Infinite prime numbers

[WalkerDPlank]

On April 12th, the 47th known Mersenne prime, 242,643,801-1, a 12,837,064 digit number was found by Odd Magnar Strindmo from Melhus, Norway! This prime is the second largest known prime number, a "mere" 141,125 digits smaller than the Mersenne prime found last August.
Would it not be reasonable to think that there are higher prime numbers, in fact wouldn't it be reasonable to think that if you keep on going there would be an infinite amount of prime numbers?

 

[PhatoseAlpha]

The infinitude of primes was proven 23 centuries ago. So, you're kind of late on that discussion.

 

[TuxDave]

On April 12th, the 47th known Mersenne prime, 242,643,801-1, a 12,837,064 digit number was found by Odd Magnar Strindmo from Melhus, Norway! This prime is the second largest known prime number, a "mere" 141,125 digits smaller than the Mersenne prime found last August.
Would it not be reasonable to think that there are higher prime numbers, in fact wouldn't it be reasonable to think that if you keep on going there would be an infinite amount of prime numbers?

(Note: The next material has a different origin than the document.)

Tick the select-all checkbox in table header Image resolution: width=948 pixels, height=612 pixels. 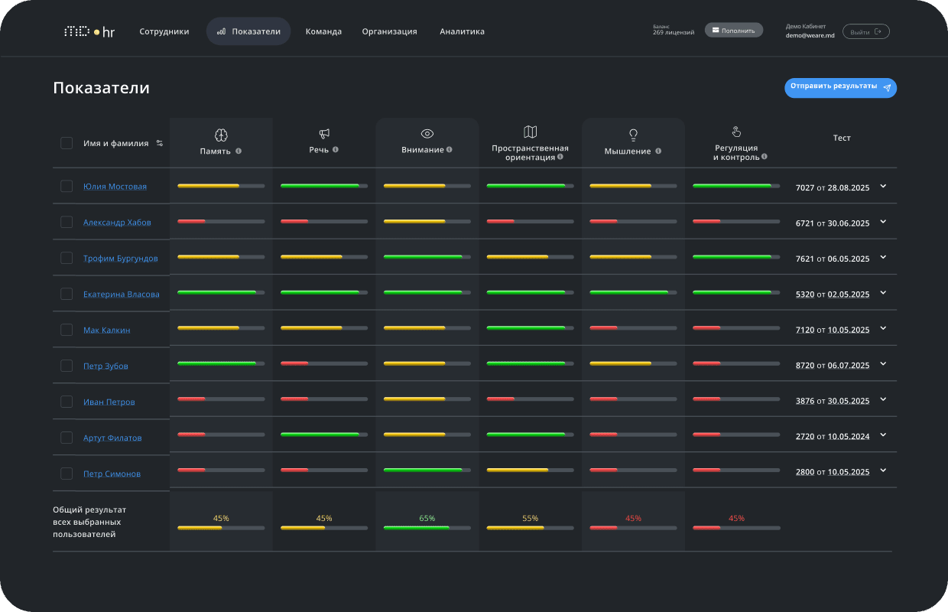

There are an infinite number of prime numbers. The hard (or slow, depending which approach you take) part is how to prove it's prime.

 

[CP5670]

As mentioned already, it's easy to show that there are infinitely many primes, but it's actually still not known if there are infinitely many Mersenne primes.

 

[KIAman]

As mentioned already, it's easy to show that there are infinitely many primes, but it's actually still not known if there are infinitely many Mersenne primes.

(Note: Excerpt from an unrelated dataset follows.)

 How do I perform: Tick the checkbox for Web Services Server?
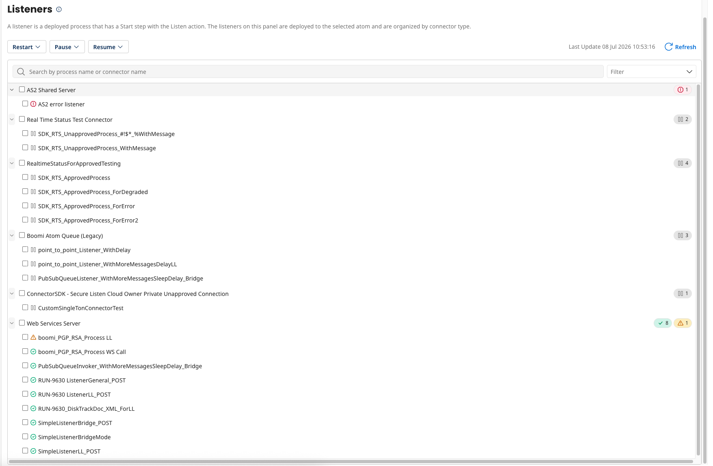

Actually, the hypothesis is that there are infinite amount of Mersenne primes considering infinite numbers but it becomes hard to verify IF a number is Mersenne prime or not beyond a certain size simply because of our lack of computing power.

 

[CP5670]

Actually, the hypothesis is that there are infinite amount of Mersenne primes considering infinite numbers but it becomes hard to verify IF a number is Mersenne prime or not beyond a certain size simply because of our lack of computing power.

That was my point, it's only a hypothesis so far. 😛

The computational difficulty of finding out if a given number is a Mersenne prime or not is a different matter altogether.

 

[soccerballtux]

That was my point, it's only a hypothesis so far. 😛

The computational difficulty of finding out if a given number is a Mersenne prime or not is a different matter altogether.

All the difficulty is in determining if it's a prime.
It's trivial to determine if the prime is Mersenne or not.

 

[CP5670]

All the difficulty is in determining if it's a prime.
It's trivial to determine if the prime is Mersenne or not.

The algorithms used to detect Mersenne primes actually take advantage of the special structure of those primes, and are more efficient than just using general primality tests.

In any case though, these algorithms don't tell us anything about whether there are infinitely many Mersenne primes or not.

 

[soccerballtux]

The algorithms used to detect Mersenne primes actually take advantage of the special structure of those primes, and are more efficient than just using general primality tests.

In any case though, these algorithms don't tell us anything about whether there are infinitely many Mersenne primes or not.

Ah, I see, that is what you were referring to.

 

[Cogman]

beyond the proof that there is an infinite number of primes, there is no other proof, AFAIK, about the existence of and infinite x type of primes. (twin primes, sexy primes, Mersenne, ect)

And there is a good reason for this. We don't have a formula to generate prime number x. It is very hard to determine what pattern prime numbers occur in. For all intents and purposes, it is pretty much random. (Though, we actually know the distribution of primes, oddly enough, it follows a logarithmic distribution)

 

[CP5670]

There is actually an exact formula for prime numbers in terms of the zeta function's zeros (the log estimate comes from it), but it's very complicated and useless for any numerical calculations. As you said, the small-scale behavior of the distribution of primes is seemingly quite random.